I originally have a single-threaded loop which iterates over all pixels of an image and may do various operation with the data.
The library I am using dictates that retrieving pixels from an image must be done one line at a time. To this end I malloc
a block of memory which can host one row of pixels (BMM_Color_fl
is a struct containing one pixel's RGBA data as four float values, and GetLinearPixels()
copies one row of pixels from a bitmap into a BMM_Color_fl
array.)
BMM_Color_fl* line = (BMM_Color_fl*)malloc(width * sizeof(BMM_Color_fl));
for (int y = 0; y < height, y++)
{
bmp->GetLinearPixels(0, y, width, line); //Copy data of row Y from bitmap into line.
BMM_Color_fl* pixel = line; //Get first pixel of line.

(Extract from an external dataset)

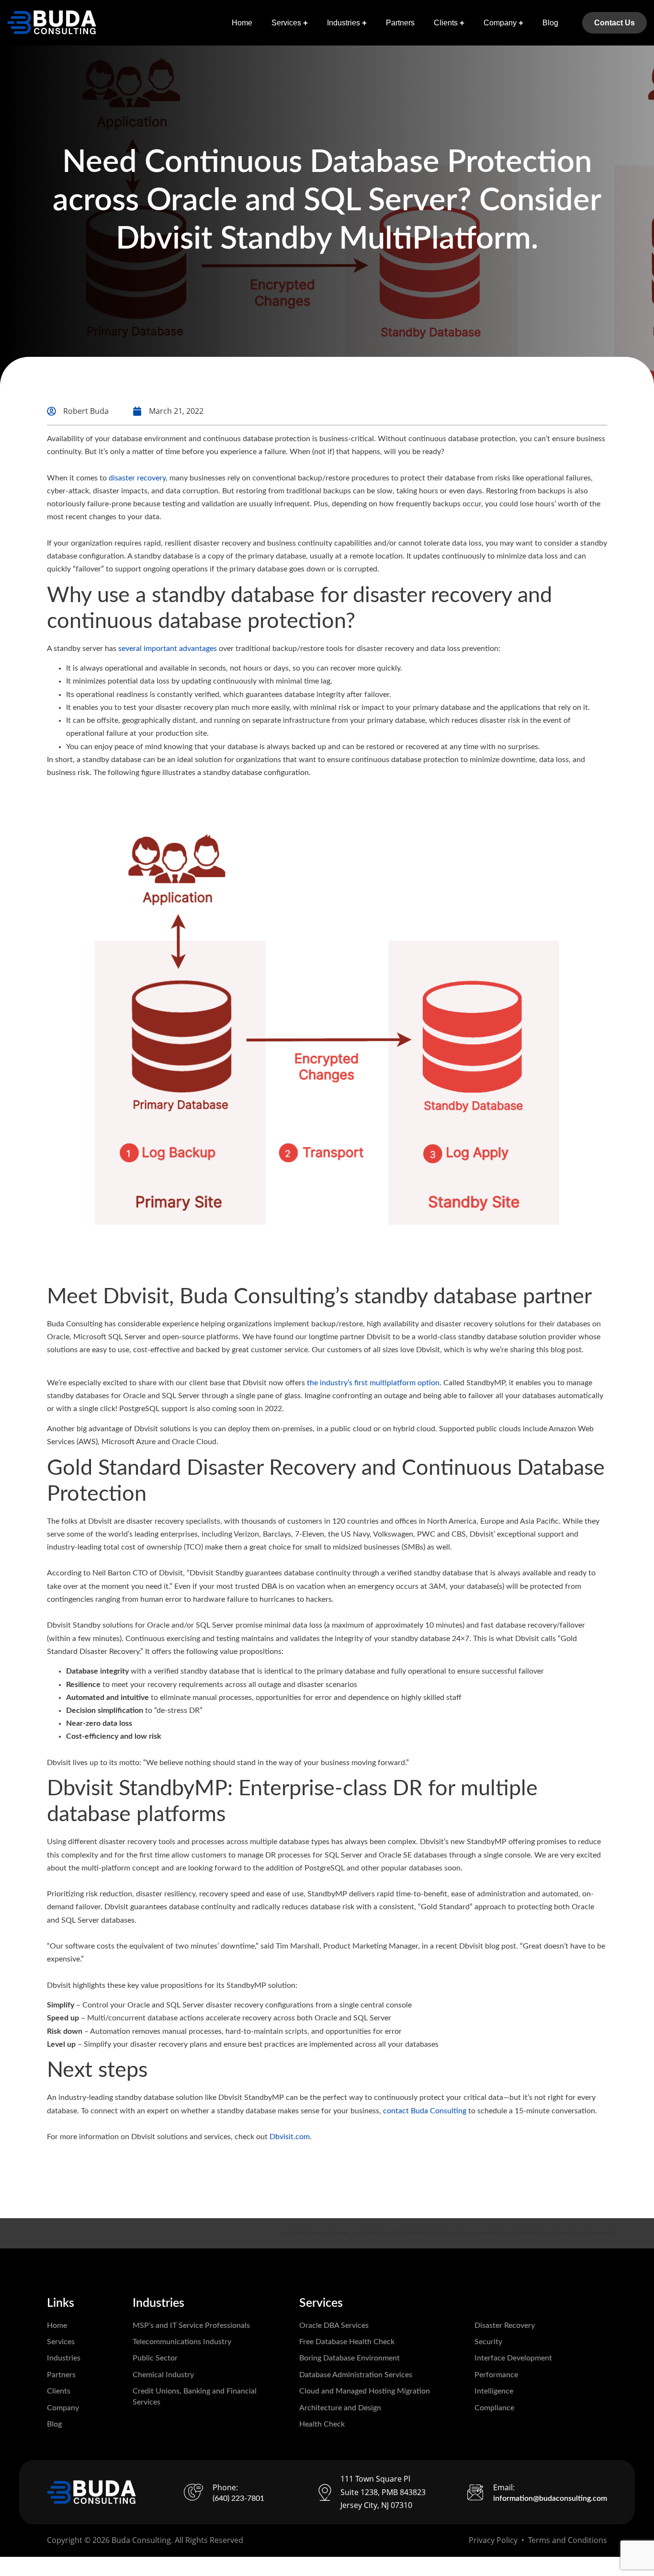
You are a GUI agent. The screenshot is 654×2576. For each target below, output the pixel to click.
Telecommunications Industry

for (int x = 0; x < width; x++, pixel++) // For each pixel in the row...
{
//Do stuff with a pixel.
}
}
free(line);
So far so good!
For the sake of reducing execution time of this loop, I have written a concurrent version using parallel_for
, which looks like this:
parallel_for(0, height, [&](int y)
{
BMM_Color_fl* line = (BMM_Color_fl*)malloc(width * sizeof(BMM_Color_fl));
bmp->GetLinearPixels(0, y, width, line);
BMM_Color_fl* pixel = line;
for (int x = 0; x < width; x++, pixel++)
{
//Do stuff with a pixel.
}
free(line);
});
While the multithreaded loop is already faster than the original, I realize it is impossible for all threads to use the same memory block, so currently I am allocating and freeing the memory at each loop iteration, which is obviously wasteful as there will never be more threads than loop iterations.
My question is if and how can I have each thread malloc
exactly one line buffer and use it repeatedly (and ideally, free it at the end)?
- As a disclaimer I must state I am a novice C++ user.
Implementation of suggested solutions:
Concurrency::combinable<std::vector<BMM_Color_fl>> line;
parallel_for(0, height, [&] (int y)
{
std::vector<BMM_Color_fl> lineL = line.local();
if (lineL.capacity() < width) lineL.reserve(width);
bmp->GetLinearPixels(0, y, width, &lineL[0]);
for (int x = 0; x < width; x++)
{
BMM_Color_fl* pixel = &lineL[x];
//Do stuff with a pixel.
}
});
As suggested, I canned the malloc
and replaced it with a vector
+reserve
.